GOAL OF THE EXERCISE - Find every line in the rows below that contains the string "width", matching case exactly, and copy each of those lines in full.
---------- DATASET
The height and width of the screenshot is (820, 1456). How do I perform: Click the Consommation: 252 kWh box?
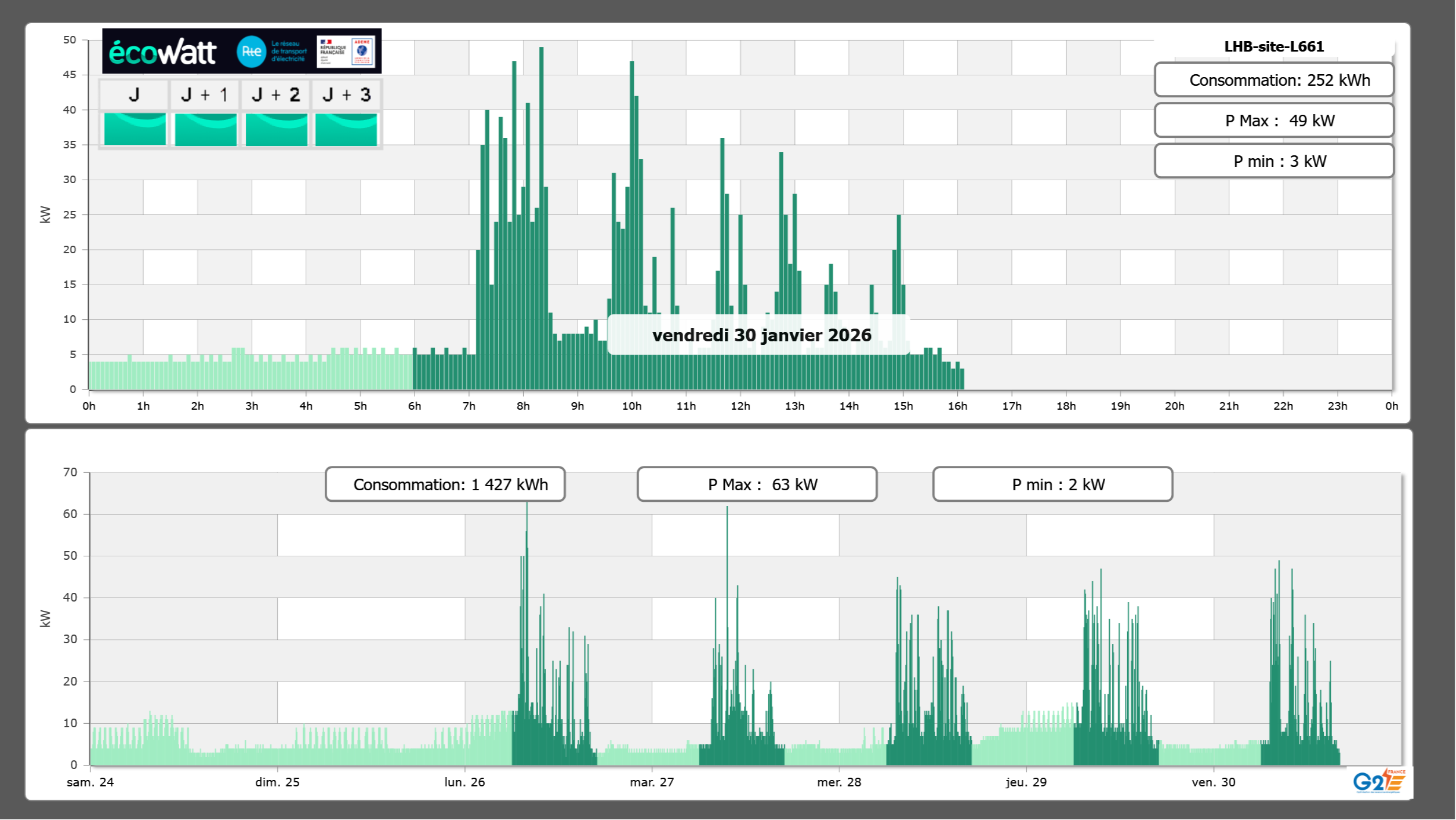[1273, 80]
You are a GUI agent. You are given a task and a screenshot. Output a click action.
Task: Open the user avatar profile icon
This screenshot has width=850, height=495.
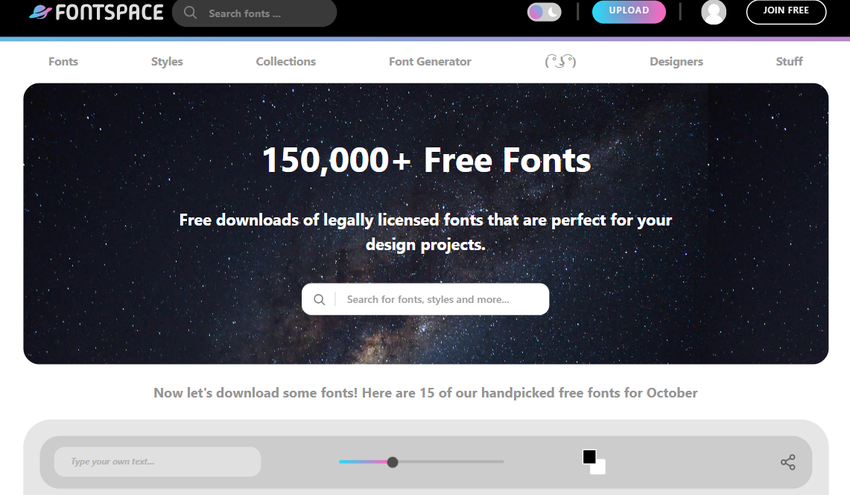(x=713, y=12)
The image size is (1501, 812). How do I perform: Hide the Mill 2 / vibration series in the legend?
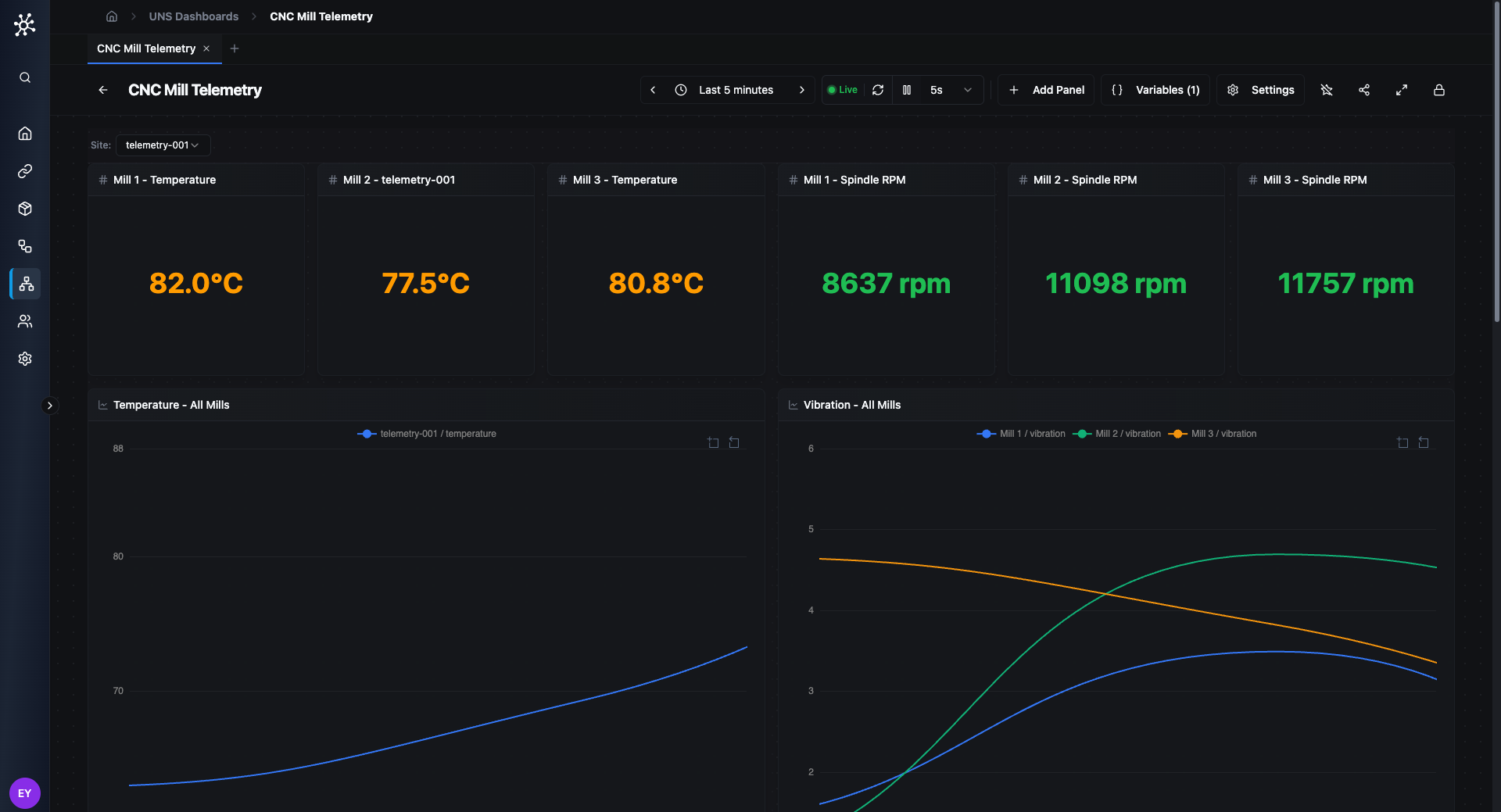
--------------------
FINAL RESULT -
The height and width of the screenshot is (820, 1456). How do I perform: Click the Consommation: 252 kWh box?
This screenshot has width=850, height=495.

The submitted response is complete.